I now presented my rusty old horse-pistol at Bruin's head, at an interval sufficient under the circumstances, of three yards, and fired it; when, whether from having received its contents, or from alarm at its loud report, the bear rolled over on his back; but, recovering himself in a moment, he made an awkward spring, short of the rock, and received, in commemoration of his false agility, a blow on the head from the butt-end of R——'s rifle. The shock removed R——'s glazed cap from his head, and it fell, bounding from the rock, close to Bruin's nose. Mistaking, no doubt, this ingenious covering for R——'s especial skull, the bear, infuriated, flew at it impetuously, and seizing it in his mouth, shook it as an angry dog would have shaken a rag.

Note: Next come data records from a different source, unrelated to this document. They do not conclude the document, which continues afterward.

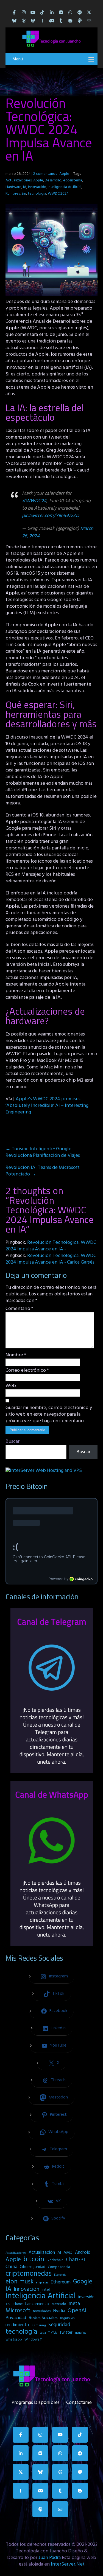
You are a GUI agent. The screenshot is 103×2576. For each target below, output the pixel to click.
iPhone (18, 2304)
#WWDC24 (34, 501)
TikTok (52, 2332)
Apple (64, 174)
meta (74, 2303)
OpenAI (77, 2311)
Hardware (13, 187)
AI (59, 2252)
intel (46, 2289)
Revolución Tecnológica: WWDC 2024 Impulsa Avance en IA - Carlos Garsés (50, 1259)
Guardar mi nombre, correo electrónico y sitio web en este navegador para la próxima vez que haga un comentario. (48, 1414)
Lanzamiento (37, 2304)
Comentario (19, 1309)
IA (24, 187)
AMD (68, 2252)
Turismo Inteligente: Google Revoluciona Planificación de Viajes (42, 1152)
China (11, 2267)
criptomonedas (28, 2274)
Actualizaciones (18, 180)
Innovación (37, 187)
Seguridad (59, 2325)
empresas (42, 2282)
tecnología (37, 193)
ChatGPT (76, 2260)
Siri (23, 193)
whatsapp (13, 2339)
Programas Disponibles (36, 2401)
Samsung (39, 2325)
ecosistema (72, 180)
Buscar (12, 1442)
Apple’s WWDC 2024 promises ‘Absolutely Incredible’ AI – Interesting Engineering (46, 1105)
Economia (60, 2275)
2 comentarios (45, 174)
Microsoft (17, 2311)
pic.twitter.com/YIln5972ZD (50, 516)
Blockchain (55, 2260)
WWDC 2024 (58, 193)
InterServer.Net (68, 2564)
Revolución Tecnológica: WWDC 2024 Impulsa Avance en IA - (50, 1246)
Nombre (15, 1355)
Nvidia (59, 2311)
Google (82, 2281)
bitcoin (33, 2259)
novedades (42, 2311)
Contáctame (79, 2401)
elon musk (19, 2281)
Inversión (86, 2297)
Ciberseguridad (32, 2267)
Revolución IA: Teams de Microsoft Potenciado (42, 1171)
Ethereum (61, 2282)
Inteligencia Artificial (64, 187)
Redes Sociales (43, 2318)
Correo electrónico (27, 1370)
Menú (17, 59)
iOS (7, 2304)
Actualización (42, 2252)
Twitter (66, 2333)
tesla (43, 2332)
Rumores (12, 193)
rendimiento (17, 2325)
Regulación (67, 2318)
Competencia (59, 2267)
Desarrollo (53, 180)
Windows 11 (33, 2339)
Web (10, 1386)
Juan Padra (49, 2558)
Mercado (58, 2304)
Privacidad (15, 2318)
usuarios (80, 2332)
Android (82, 2252)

The blood was now fastly trickling down his tongue, which hung from his mouth, and through his side at every pulsation, spouted, smoking, the warm element of life. Gradually, slowly, yet reluctantly, his head drooped towards the ground, and, faint from loss of blood, the animal, tottering from side to side, sate, weakened as he was, upright on his haunches, showing his teeth, and growling until the coagulated blood, accumulating in his throat, would make him cough, and threatened suffocation.

Descending from the rock, we came near to the dying creature, and, striving to reach one of us, he lifted his paw, and, as he did so, lost his balance, and tumbled over on the earth. Although, as we supposed, on the point of death, the gallant brute still growled, and attempted to rise again and renew the fight, but complete exhaustion denied what his courage prompted.

The Norwegians now reappeared, and one of them knelt down to remove R——'s cap from the bear's clutches; but the undaunted Bruin, as if desirous of giving his countryman a final embrace, seized him round the neck, and drew him tightly to his clotted breast. We were, of course, alarmed a second time for the man's safety, and by great exertions tried to release him from his perilous condition; but our efforts were not a little crippled by the legs of the Norwegian, which he flung violently about at every possible tangent; and one arm, moving with the rapid oscillating motion of a steam-engine, brought the fist in sharp contact with the other Norwegian's chest, and threw him, head over heels, into the identical pool whence he had himself but lately escaped.

The accident was so ludicrous, that in the ecstasies of mirth, we forgot the man lying prostrate and kicking in the arms of the bear; until, by dint of his own exertions, he released himself, and, standing upright before us, showed his face plastered from forehead to chin, and ear to ear, with a multitude of withered leaves, which adhered to the blood he had borrowed from the animal's wounds.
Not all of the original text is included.